Villa Medici

Storia

  • La facciata e il Mercurio di Giambologna

    La facciata e il Mercurio di Giambologna
    © 2009 Académie de France à Rome - Villa Medici
    Fotografie di Giuseppe Causati e Piero Zagami

  • La facciata su via Trinità dei Monti

    La facciata su via Trinità dei Monti
    © 2009 Académie de France à Rome - Villa Medici
    Fotografie di Giuseppe Causati e Piero Zagami

  • Dettagli delle mura esterne e veduta su Roma

    Dettagli delle mura esterne e veduta su Roma
    © 2009 Académie de France à Rome - Villa Medici
    Fotografie di Giuseppe Causati e Piero Zagami

Conosciamo solo in parte la storia della collina del Pincio tra il VI e il XVI secolo. Quando il cardinale Giovanni Ricci da Montepulciano acquistò il terreno nel 1564 vi era soltanto un piccolo edificio, detto "Casina Crescenzi" dal nome del proprietario, e alcune antiche vestigia, come il tempio della Fortuna. Il Cardinal Ricci vi fece quindi costruire dall'architetto fiorentino Nanni di Baccio Bigio un imponente palazzo residenziale integrando una parte delle strutture preesistenti. Sotto la sua direzione furono avviati grandi lavori che non erano ancora stati terminati alla morte del cardinale, nel 1574.

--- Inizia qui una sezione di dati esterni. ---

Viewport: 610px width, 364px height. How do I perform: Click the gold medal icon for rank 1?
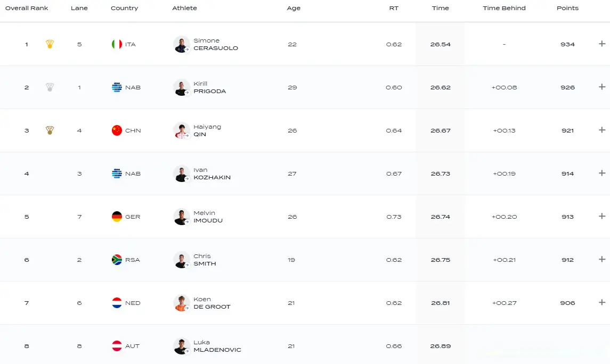point(50,44)
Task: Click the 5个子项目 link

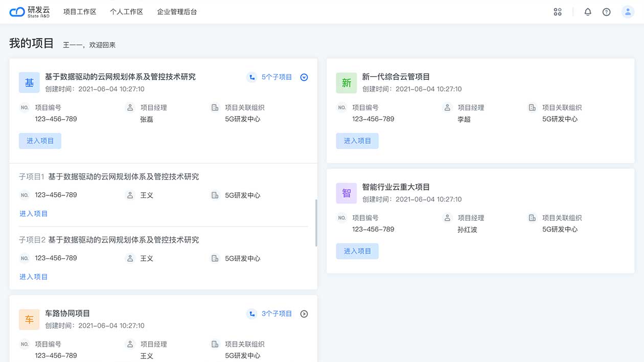Action: [277, 77]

Ferdinando de' Medici (1549-1609), cardinale già a tredici anni, collezionista e mecenate, acquistò il terreno nel 1576 e affidò all'architetto fiorentino Bartolomeo Ammannati un progetto molto ambizioso, per trasformare la residenza in un magnifico palazzo degno dei Medici. Amante dell'antichità come molti dei suoi contemporanei, Ferdinando de' Medici concepì la Villa come un museo, vi dispose una galleria-antiquarium dove poteva esporre la sua collezione di opere antiche e fece inserire una serie di bassorilievi antichi nella facciata orientata verso il giardino. Anche il parco venne realizzato con effetto scenografico, sul modello dei giardini botanici creati da suo padre qualche anno prima a Pisa e Firenze: vi si potevano trovare diverse piante rare e molte preziose opere antiche. A sud le rovine del Tempio della Fortuna vennero interrate per lasciare spazio a un belvedere, il Parnaso, dal quale si poteva godere la vista di gran parte della città e di quella che, al tempo, era la campagna circostante.

Lontano dagli sguardi, sulle Mura Aureliane, venne edificato lo Studiolo, un piccolo padiglione commissionato da Ferdinando de' Medici e collocato su una delle torri di guardia delle Mura Aureliane. Tale padiglione, che affacciava sulla campagna romana, è costituito da una sala principale e da una sala più piccola che dà su un terrazzino. Il recente restauro di questo edificio ha riportato alla luce la magnifica decorazione di Jacopo Zucchi (allievo del Vasari), risalente agli anni 1576-1577,  che rappresenta un pergolato popolato da una moltitudine di uccelli. Il vestibolo è decorato invece da un'interessante veduta della Villa all'epoca di Ferdinando, da allegorie delle stagioni e da scene tratte dalle favole di Esopo. Nel 1587 il cardinale Ferdinando de' Medici fu chiamato a Firenze per succedere a Francesco I sul trono del Granducato di Toscana e non riuscì a portare a termine la costruzione della villa. Le statue più preziose furono spostate a Firenze e i Lorena, eredi del Granducato di Toscana, misero in vendita la Villa nel 1803.